OpenBLAS is faster than Intel MKL on AMD Hardware (Ryzen)

Oh, I didn’t know that. Is there an easy way to check?

There’s a -p option when you start Julia, is that what you mean? I didn’t think I needed this, since I set the environment variable. Am I misunderstanding this?

The docs say,

If the underlying BLAS is using multiple threads, higher flop rates are realized. The number of BLAS threads can be set with BLAS.set_num_threads(n) .

If the keyword argument parallel is set to true , peakflops is run in parallel on all the worker processors. The flop rate of the entire parallel computer is returned. When running in parallel, only 1 BLAS thread is used. The argument n still refers to the size of the problem that is solved on each processor.

It doesn’t make sense to me why parallel=true would force single-threaded BLAS, but ok :slight_smile:

That was without:

 julia> BLAS.set_num_threads(16)

julia> LinearAlgebra.peakflops(16000)
3.5702446000519916e11

julia> BLAS.set_num_threads(32)

julia> LinearAlgebra.peakflops(16000)
3.293593157654745e11

Me too!

Correct on the first point. On the second, is that a general rule? Didn’t realize that. I’ve heard of people getting the best results with n-1 threads so one could still watch the mouse, etc. But I forget whether n was physical or logical in this case.

Just saw the additional details you both gave, that makes it much
clearer.

Good point, I haven’t even looked into overclocking

Oh, I didn’t know that. Is there an easy way to check?

You can check the build:


If you don’t mind compiling Julia from source, you could also change the line for your OS.

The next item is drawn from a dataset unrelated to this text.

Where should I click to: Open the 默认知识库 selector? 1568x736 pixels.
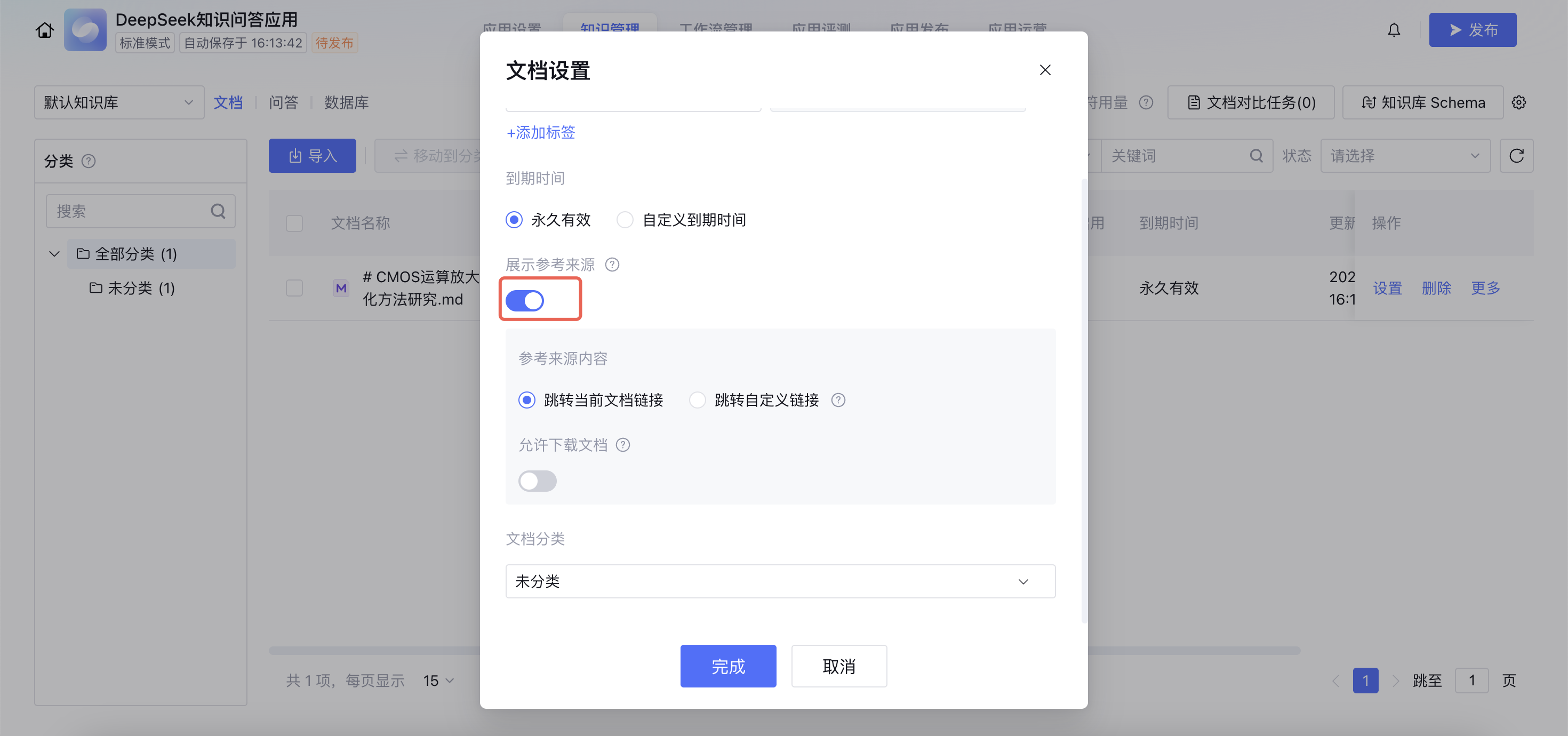119,102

There’s a -p option when you start Julia, is that what you mean? I didn’t think I needed this, since I set the environment variable. Am I misunderstanding this?

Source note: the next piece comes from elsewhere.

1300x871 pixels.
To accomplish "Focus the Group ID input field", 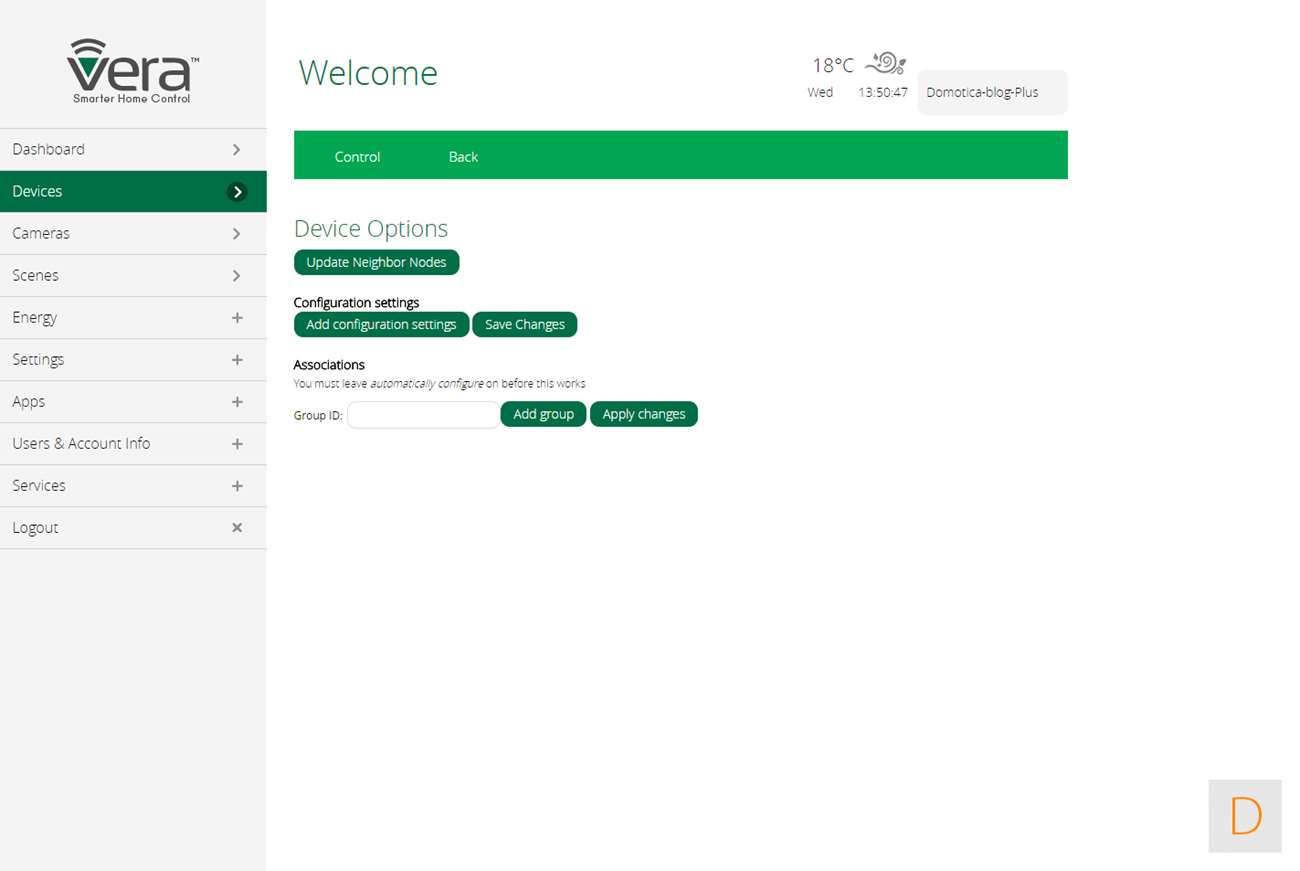I will click(423, 415).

Ah, yes, that is what I meant. Which environmental variable?
Also, docs on Julia master:

help?> LinearAlgebra.peakflops
  LinearAlgebra.peakflops(n::Integer=2000; parallel::Bool=false)

  peakflops computes the peak flop rate of the computer by using double precision gemm!. By default, if no arguments are specified, it multiplies a matrix of size n x n, where n = 2000. If the underlying BLAS is using multiple threads, higher flop rates are realized. The number of BLAS threads can be set with BLAS.set_num_threads(n).

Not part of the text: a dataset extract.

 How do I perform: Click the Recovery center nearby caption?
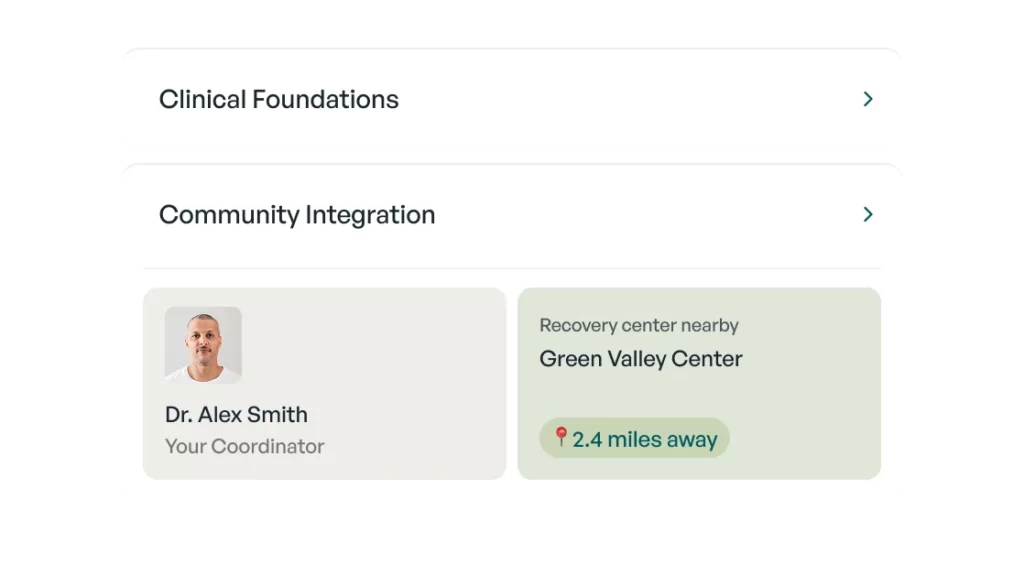click(639, 325)
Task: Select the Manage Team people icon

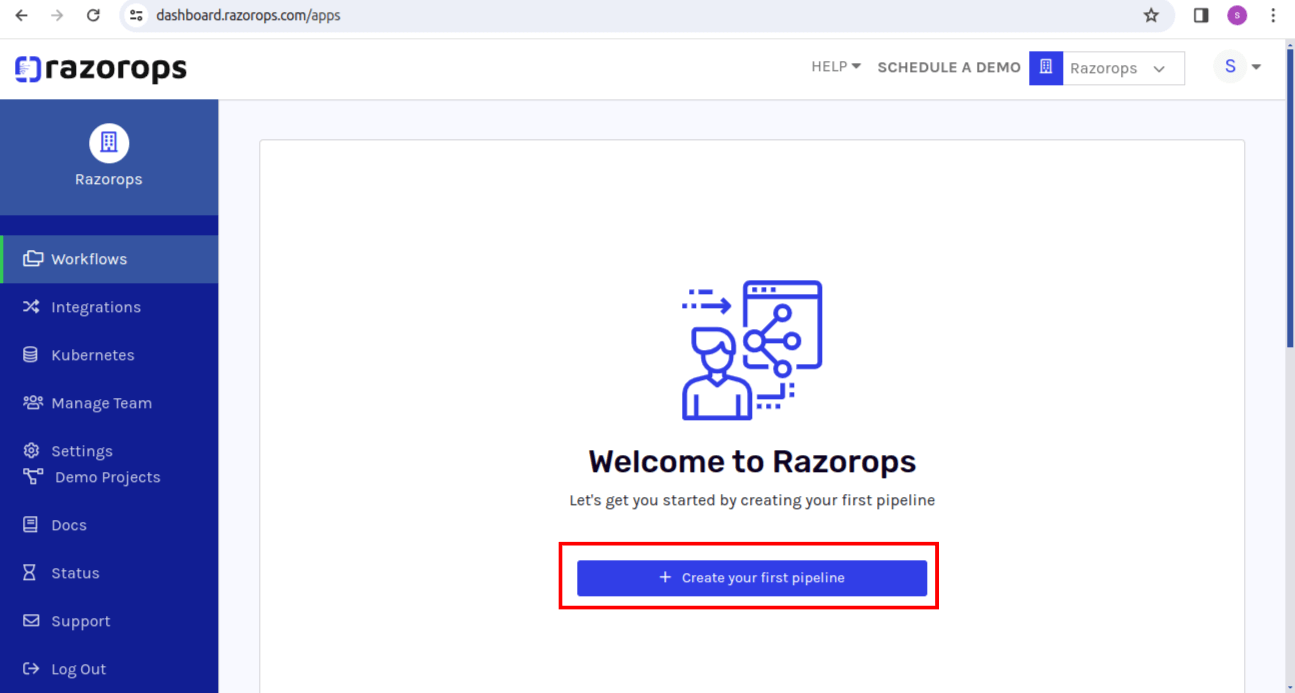Action: coord(31,403)
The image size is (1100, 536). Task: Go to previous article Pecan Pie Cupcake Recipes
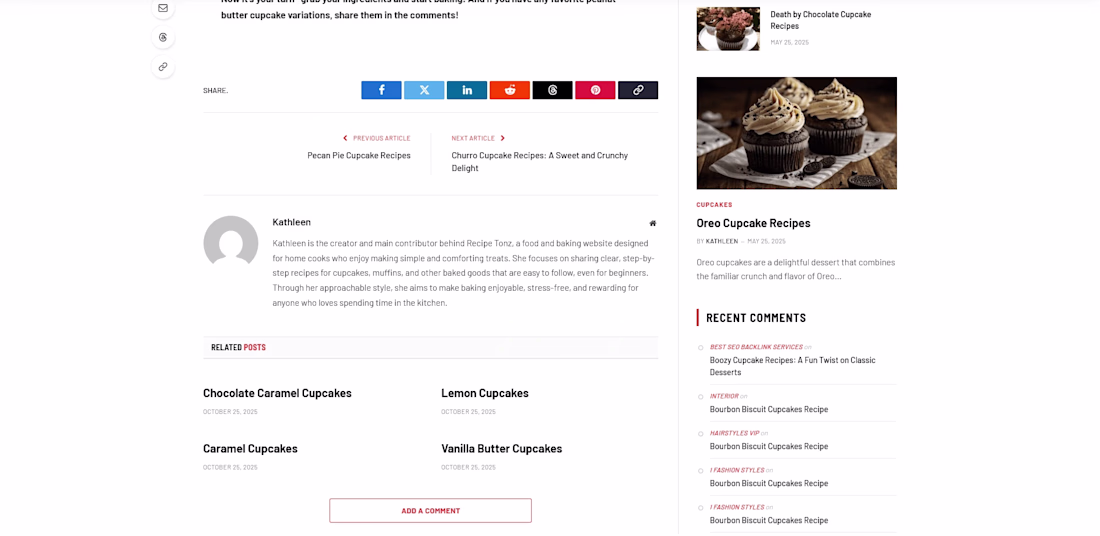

  If the keyword argument parallel is set to true, peakflops is run in parallel on all the worker processors. The flop rate of the entire parallel computer is returned. When running in parallel, only 1 BLAS thread is used. The argument n still refers to the size of the problem that is solved on each processor.

"When running in parallel, only 1 BLAS thread is used. " I imagine the worker processes are the ones you get from -p or addprocs.

Good point, I haven’t even looked into overclocking

I just moderately increase the clock speed, boot, launch Julia and try

X = rand(10^4,10^4);
@time inv(X);
@time inv(X);
@time inv(X);
@time foreach(inv, (X for _ in 1:100));

If the overclock is bad, the computer will normally crash the instant you hit “enter” on the first @time inv(X). If it doesn’t crash, watch the temperatures (I use watch -n0.5 sensors) and speed (watch -n1 "cat /proc/cpuinfo | grep MHz") and see how high the temperatures get, and make sure it’s actually running at the specified speed. Sometimes it’ll heat up and crash or throttle.
Make sure it’s at a temperature you’re comfortable with.

If things crash, you can try and increase voltage. You’d have to look up what is safe.
Also, (obviously) better safe than sorry. It’s not worth risking the computer crashing while you’re actually using it.

I also set XMP settings for memory, so that the RAM actually runs at the advertised speeds. I haven’t bothered to overclock beyond that yet, but it’d be a similar process. Maybe through in some large dot products / vector sums that are definitely memory bottle necked.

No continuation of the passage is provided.